• [Task instructions]: Reproduce every line of the records below without any change.

=====

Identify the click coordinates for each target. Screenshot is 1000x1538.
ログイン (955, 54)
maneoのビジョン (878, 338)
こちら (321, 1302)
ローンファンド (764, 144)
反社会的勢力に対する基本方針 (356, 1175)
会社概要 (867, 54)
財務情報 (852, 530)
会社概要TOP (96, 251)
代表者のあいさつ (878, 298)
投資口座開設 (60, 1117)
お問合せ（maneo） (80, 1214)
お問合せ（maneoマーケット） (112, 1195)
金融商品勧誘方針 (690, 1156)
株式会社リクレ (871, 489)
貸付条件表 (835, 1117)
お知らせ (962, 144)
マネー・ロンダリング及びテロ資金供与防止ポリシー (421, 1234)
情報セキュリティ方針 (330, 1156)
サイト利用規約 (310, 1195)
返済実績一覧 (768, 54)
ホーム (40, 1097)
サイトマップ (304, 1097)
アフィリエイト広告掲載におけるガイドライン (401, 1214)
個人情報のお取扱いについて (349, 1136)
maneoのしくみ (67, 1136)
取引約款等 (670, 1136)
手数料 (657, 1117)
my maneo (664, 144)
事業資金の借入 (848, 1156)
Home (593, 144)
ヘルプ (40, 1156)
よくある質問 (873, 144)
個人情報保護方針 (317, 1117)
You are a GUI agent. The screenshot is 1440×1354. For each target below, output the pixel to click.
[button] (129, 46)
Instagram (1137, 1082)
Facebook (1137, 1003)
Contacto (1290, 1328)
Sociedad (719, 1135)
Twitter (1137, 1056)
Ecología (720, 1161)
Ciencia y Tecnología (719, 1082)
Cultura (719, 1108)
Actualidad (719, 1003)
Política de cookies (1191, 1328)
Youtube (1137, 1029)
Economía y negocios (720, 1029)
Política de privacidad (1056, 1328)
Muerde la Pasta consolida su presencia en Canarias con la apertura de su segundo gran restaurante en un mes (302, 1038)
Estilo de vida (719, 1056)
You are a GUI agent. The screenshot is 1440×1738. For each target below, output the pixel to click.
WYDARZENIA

=====

• [Finished answer]:
Identify the click coordinates for each target. Screenshot is 1000x1538.
ログイン (955, 54)
maneoのビジョン (878, 338)
こちら (321, 1302)
ローンファンド (764, 144)
反社会的勢力に対する基本方針 (356, 1175)
会社概要 (867, 54)
財務情報 (852, 530)
会社概要TOP (96, 251)
代表者のあいさつ (878, 298)
投資口座開設 (60, 1117)
お問合せ（maneo） (80, 1214)
お問合せ（maneoマーケット） (112, 1195)
金融商品勧誘方針 (690, 1156)
株式会社リクレ (871, 489)
貸付条件表 (835, 1117)
お知らせ (962, 144)
マネー・ロンダリング及びテロ資金供与防止ポリシー (421, 1234)
情報セキュリティ方針 (330, 1156)
サイト利用規約 (310, 1195)
返済実績一覧 (768, 54)
ホーム (40, 1097)
サイトマップ (304, 1097)
アフィリエイト広告掲載におけるガイドライン (401, 1214)
個人情報のお取扱いについて (349, 1136)
maneoのしくみ (67, 1136)
取引約款等 (670, 1136)
手数料 (657, 1117)
my maneo (664, 144)
事業資金の借入 (848, 1156)
Home (593, 144)
ヘルプ (40, 1156)
よくある質問 (873, 144)
個人情報保護方針 (317, 1117)
You are a GUI agent. The screenshot is 1440×1354. For each target below, output the pixel to click.
[button] (129, 46)
Instagram (1137, 1082)
Facebook (1137, 1003)
Contacto (1290, 1328)
Sociedad (719, 1135)
Twitter (1137, 1056)
Ecología (720, 1161)
Ciencia y Tecnología (719, 1082)
Cultura (719, 1108)
Actualidad (719, 1003)
Política de cookies (1191, 1328)
Youtube (1137, 1029)
Economía y negocios (720, 1029)
Política de privacidad (1056, 1328)
Muerde la Pasta consolida su presencia en Canarias con la apertura de su segundo gran restaurante en un mes (302, 1038)
Estilo de vida (719, 1056)
You are a GUI agent. The screenshot is 1440×1738. For each target below, output the pixel to click.
WYDARZENIA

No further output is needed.